CuniCoの徒然・・・岩下邦子の独り言

日々の暮らしの中で、立ち止まったり、すれ違ったり。私の中のアレコレを思いつくまま、気の向くまま。

五年目の三月。。。

2016-03-02 15:38:02 | 被災地のこと(記録と記憶)


今年の梅は、長い時間、楽しませてくれている。
その分・・・香りが今一つな気もしないでもないが・・・きれいに咲いている。

福島県三春は、三つの春が同時にやってくるという・・・
梅、桃、桜・・・見事な春の訪れである。

5年前・・・三春町の体育館で子どもたちと遊んだ時間が懐かしい。
あの時、就学前だった、そら君は、今はもう高学年のお兄ちゃん。
どんなふうに成長しているのかしら・・・
もらった、スナック菓子が私の部屋にはそのままある。
広い体育館にダンボールで仕切られたスペース・・・
そこで暮らすそら君、自分のお菓子を私にくれた。
そしておもちゃなどない中で、二人でガムテープを転がしてあそんだっけ。
小学生たちが帰ってくるのを待ちながら・・・コロコロ、転がして、笑い転げながら。。

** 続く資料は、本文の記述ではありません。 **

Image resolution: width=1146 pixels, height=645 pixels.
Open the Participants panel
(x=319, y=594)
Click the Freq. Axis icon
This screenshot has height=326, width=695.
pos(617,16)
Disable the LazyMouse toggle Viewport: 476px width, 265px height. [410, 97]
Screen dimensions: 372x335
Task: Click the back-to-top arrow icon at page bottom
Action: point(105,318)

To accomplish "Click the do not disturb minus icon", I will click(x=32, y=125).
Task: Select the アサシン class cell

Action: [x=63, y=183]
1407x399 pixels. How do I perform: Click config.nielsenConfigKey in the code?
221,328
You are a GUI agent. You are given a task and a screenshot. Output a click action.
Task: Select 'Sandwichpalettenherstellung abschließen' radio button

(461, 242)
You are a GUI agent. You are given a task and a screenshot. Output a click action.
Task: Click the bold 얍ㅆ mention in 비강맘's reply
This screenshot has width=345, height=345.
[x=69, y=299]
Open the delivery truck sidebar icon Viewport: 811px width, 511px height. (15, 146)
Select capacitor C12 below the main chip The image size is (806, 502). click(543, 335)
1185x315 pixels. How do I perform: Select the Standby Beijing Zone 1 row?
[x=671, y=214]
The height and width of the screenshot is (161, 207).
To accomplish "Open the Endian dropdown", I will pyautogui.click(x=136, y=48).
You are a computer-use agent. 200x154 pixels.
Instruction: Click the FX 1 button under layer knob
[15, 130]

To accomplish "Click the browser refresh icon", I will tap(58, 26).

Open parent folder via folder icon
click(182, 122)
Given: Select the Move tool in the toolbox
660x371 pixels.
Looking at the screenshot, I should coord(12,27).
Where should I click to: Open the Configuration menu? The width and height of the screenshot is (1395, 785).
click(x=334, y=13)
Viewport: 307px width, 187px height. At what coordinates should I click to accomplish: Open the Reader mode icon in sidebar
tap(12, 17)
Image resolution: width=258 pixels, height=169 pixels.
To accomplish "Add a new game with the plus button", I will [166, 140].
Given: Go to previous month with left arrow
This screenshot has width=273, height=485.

。

私の一人芝居をみんなに楽しんでもらって・・・

あの日が私の被災地めぐりのスタートだった。
震災から一か月過ぎた4月の終わり・・・三春町から私の避難所訪問が始まった。

三春町の春は、まだ少し先になることだろう。
梅の花を見上げながら・・・東北を想った。

そう5年前の3月11日。
私は午前中、我が家の前の公園でふきのとうの写真をとっていたっけ・・・

発声練習をしているときに、その揺れは東京までやってきた。
駐車場の車がはねていた・・・
近所中外に出て、お互いの無事を確認した。

何が起こったか・・・どこで何が起こっているのか・・・
津波の映像をみながら、現実のこととは思えないまま、茫然としていた。

娘が帰ってこない・・・いわゆる帰宅困難者となった娘は、道を歩いていた。
ただ、ひたすらに歩いていた、5年前の3月。
そんな遠いはずではない。
もう五年・・・まだ、五年・・・

翌日の報道で「海岸にはおびただしい数の遺体が・・・」との言葉に私の思考はとまった。

『おびただしい』あまり使わない日本語だ。
『おびただしい』その言葉が、耳の中でなんども響いていた。

五年目の春・・・

非被災者の私たちは、何をすればいいのだろう、何ができるのだろう。

だんだん、見えなくなってきている。
報道から見えてくるもの、そこに映し出されないもの、見えないもの・・・が、気になってしまう。

五年目の三月・・・

今、青い空を見上げながら、東北を想う。

そうだ、家の前の公園のふきのとう・・・ちょっと見てくることにします。

あの時逢った人たちのところに、歌を届ける術はないものかしら・・・
毎日、考えているけど、その方法が思いつかないでいる五年目の三月であります。